This notebook will teach you to use one of the popular machine learning package called Scikit Learn to train a simple machine learning algorith to do a classification task.
Take a look at this website and different examples to explore further.
I encourage you to play around with the code and see what happens !
We will start by loading the necessary libraries to the workspace.
# You don't want to change anything here now
import numpy as np # For some numerical stuff
import matplotlib.pyplot as plt # For making beautiful plots
from sklearn.datasets import load_iris
from sklearn.neighbors import KNeighborsClassifier # A simple machine learning model known as KNN
from sklearn.cross_validation import train_test_split # A utility to split data
from sklearn.metrics import precision_score
%pylab inline
# You may see some messages in the next line, don't worry about them
dataset = load_iris() # Load the complete iris data structure to this variable
# Now lets get the features
features = dataset['data']
# Lets also get the name of the features
feature_names = dataset['feature_names']
# The class labels
labels = dataset['target']
# Lets have a look at the names of the features and dimensions (shape) of the feature array and also see how many classes are present.
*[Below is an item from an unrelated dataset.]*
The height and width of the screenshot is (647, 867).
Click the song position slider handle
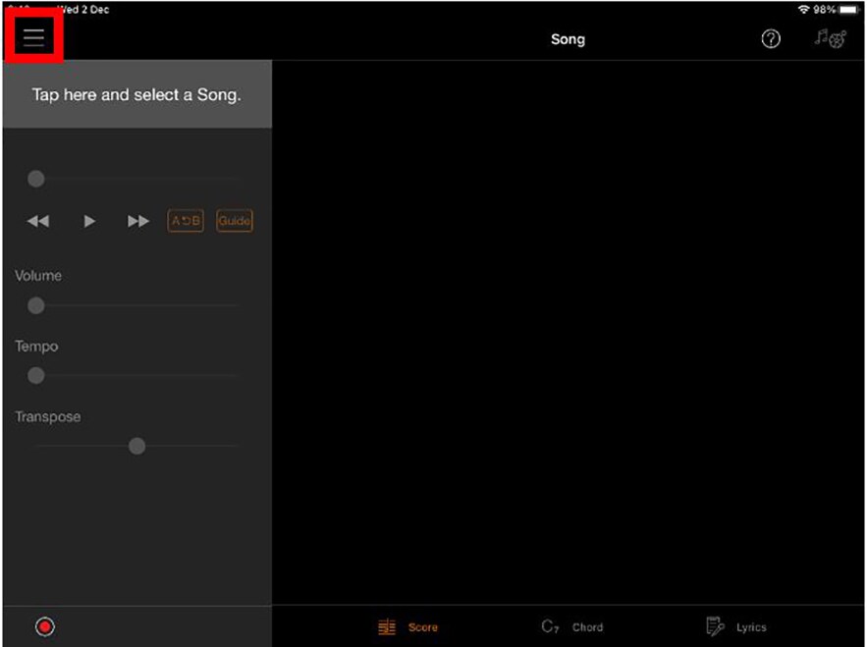pyautogui.click(x=36, y=179)
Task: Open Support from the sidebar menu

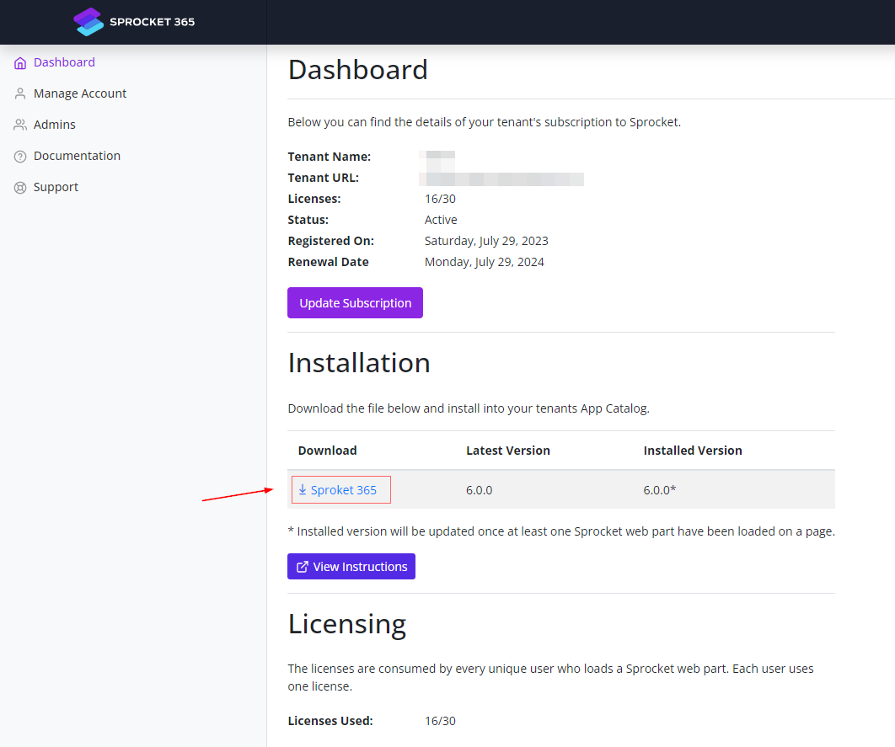Action: 56,187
# Verify if the number of feature names are equal to the number of columns
print 'Feature names are :', feature_names
print '\nThe feature array has %d rows and %d columns'%(features.shape[0],features.shape[1])
print '\nThere are %d classes of objects in the dataset'%(len(np.unique(labels)))
index_1 = 0 # Modify this to change the x-axis . Now it will take the first column. [In python index 1 starts at '0']
index_2 = 1 # Modify this to change the y-axis
plt.scatter(features[:,index_1],features[:,index_2],c=labels) # Make the scatter plot
plt.xlabel(feature_names[index_1])
plt.ylabel(feature_names[index_2])
Generally when training a machine learning algorithm, we have to validate its learning accuracy againts a set of test data whose labels are known. Performing this test will help us evalute how good the algorithm has learned. As a general practise we split our data into training and test samples. Usually 70% of the total data is used for training and the rest 30% for validation.
The following peice of code splits the data into training and test sets.
# train_data --> feature samples for training
# test_data --> feature samples to evaluate / test
# train_labels --> class labels for the training data
# test_labels --> class labels for the test data
train_data,test_data,train_labels,test_labels = train_test_split(features,labels,test_size=0.3,random_state=0)
# Lets have a look at the size of the train and test data
print 'Train data has %d samples'%(train_data.shape[0])
print 'Test data has %d samples'%(test_data.shape[0])
In this example we will train a simple machine learning algorithm called K-nearest neighbors to classify the 3 different classes in the data we have loaded.
mymodel = KNeighborsClassifier(n_neighbors=5,) # Create the classifier object to a variable 'mymodel'
mymodel = mymodel.fit(train_data,train_labels) # Train the algorithm and save the model mymodel
That's it ! We have trained our first machine learning algorithm. Now lets test it.
Testing the algorithm is simple as training it. To evaluate the performance we will use an evaluation metric called 'Percision Score'. The precision score is defined as
$\mathrm{precision = \frac{Number \ of \ correctly \ classified \ samples}{Number \ of \ correctly \ classified \ samples \ + \ Number \ of \ incorrectly \ classified \ samples}}$
The higher this number better the performance of the machine learning algorithm. This simply means the machine learning algorithm has learnt the pattern well.
# Test the performance of the algorithm on the test data which was generated through the splitting before.
predictions = mymodel.predict(test_data)
# Now we have the class labels predicted by the algorithm for each test samples in the variable 'predictions'
# Time to check the precision score
score = precision_score(predictions,test_labels,average='micro')
print 'The precision score is %f'%(score*100)
As an excercise change the values of the following parameters in the above code and check how it affects the precision score.
test_size=0.2 in test_train_split [ Change it values like 0.5, 0.2 etc]
"n_neighbours=5" in clf = KNeighborsClassifier(n_neighbors=5) [Change the value between 1 and 25]